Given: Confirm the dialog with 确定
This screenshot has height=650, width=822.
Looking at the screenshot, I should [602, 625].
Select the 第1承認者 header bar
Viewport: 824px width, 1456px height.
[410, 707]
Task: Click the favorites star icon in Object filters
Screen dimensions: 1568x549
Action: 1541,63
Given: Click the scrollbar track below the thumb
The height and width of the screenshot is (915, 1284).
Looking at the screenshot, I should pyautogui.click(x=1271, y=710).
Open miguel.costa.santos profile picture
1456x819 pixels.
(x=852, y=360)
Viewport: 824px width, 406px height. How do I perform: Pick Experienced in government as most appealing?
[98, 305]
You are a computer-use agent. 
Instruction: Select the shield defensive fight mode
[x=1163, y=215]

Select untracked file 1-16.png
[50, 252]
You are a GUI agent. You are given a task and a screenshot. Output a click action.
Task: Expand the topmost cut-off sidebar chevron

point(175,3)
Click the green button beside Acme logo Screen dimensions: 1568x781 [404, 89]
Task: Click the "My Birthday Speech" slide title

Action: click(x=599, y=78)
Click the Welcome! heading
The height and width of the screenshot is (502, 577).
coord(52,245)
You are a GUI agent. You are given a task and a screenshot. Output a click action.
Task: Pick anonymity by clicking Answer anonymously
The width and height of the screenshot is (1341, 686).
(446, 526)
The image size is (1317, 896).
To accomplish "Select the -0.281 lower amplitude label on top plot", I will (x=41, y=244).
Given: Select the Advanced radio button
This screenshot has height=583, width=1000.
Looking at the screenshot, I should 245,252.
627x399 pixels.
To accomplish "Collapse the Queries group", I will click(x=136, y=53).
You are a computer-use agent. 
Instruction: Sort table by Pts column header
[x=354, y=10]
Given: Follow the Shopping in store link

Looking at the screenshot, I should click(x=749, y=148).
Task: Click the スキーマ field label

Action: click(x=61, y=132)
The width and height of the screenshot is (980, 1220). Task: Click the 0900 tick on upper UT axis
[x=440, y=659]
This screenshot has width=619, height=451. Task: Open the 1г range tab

== Stated goal ==
Rewrite all of the material above with every "Instruction" replaced by "Command", leaving everything else the same.

== Right answer ==
Given: Confirm the dialog with 确定
This screenshot has height=650, width=822.
Looking at the screenshot, I should [602, 625].
Select the 第1承認者 header bar
Viewport: 824px width, 1456px height.
[410, 707]
Task: Click the favorites star icon in Object filters
Screen dimensions: 1568x549
Action: 1541,63
Given: Click the scrollbar track below the thumb
The height and width of the screenshot is (915, 1284).
Looking at the screenshot, I should pyautogui.click(x=1271, y=710).
Open miguel.costa.santos profile picture
1456x819 pixels.
(x=852, y=360)
Viewport: 824px width, 406px height. How do I perform: Pick Experienced in government as most appealing?
[98, 305]
You are a computer-use agent. 
Command: Select the shield defensive fight mode
[x=1163, y=215]

Select untracked file 1-16.png
[50, 252]
You are a GUI agent. You are given a task and a screenshot. Output a click action.
Task: Expand the topmost cut-off sidebar chevron

point(175,3)
Click the green button beside Acme logo Screen dimensions: 1568x781 [404, 89]
Task: Click the "My Birthday Speech" slide title

Action: click(x=599, y=78)
Click the Welcome! heading
The height and width of the screenshot is (502, 577).
coord(52,245)
You are a GUI agent. You are given a task and a screenshot. Output a click action.
Task: Pick anonymity by clicking Answer anonymously
The width and height of the screenshot is (1341, 686).
(446, 526)
The image size is (1317, 896).
To accomplish "Select the -0.281 lower amplitude label on top plot", I will (x=41, y=244).
Given: Select the Advanced radio button
This screenshot has height=583, width=1000.
Looking at the screenshot, I should 245,252.
627x399 pixels.
To accomplish "Collapse the Queries group", I will click(x=136, y=53).
You are a computer-use agent. 
Command: Sort table by Pts column header
[x=354, y=10]
Given: Follow the Shopping in store link

Looking at the screenshot, I should click(x=749, y=148).
Task: Click the スキーマ field label

Action: click(x=61, y=132)
The width and height of the screenshot is (980, 1220). Task: Click the 0900 tick on upper UT axis
[x=440, y=659]
This screenshot has width=619, height=451. Task: Open the 1г range tab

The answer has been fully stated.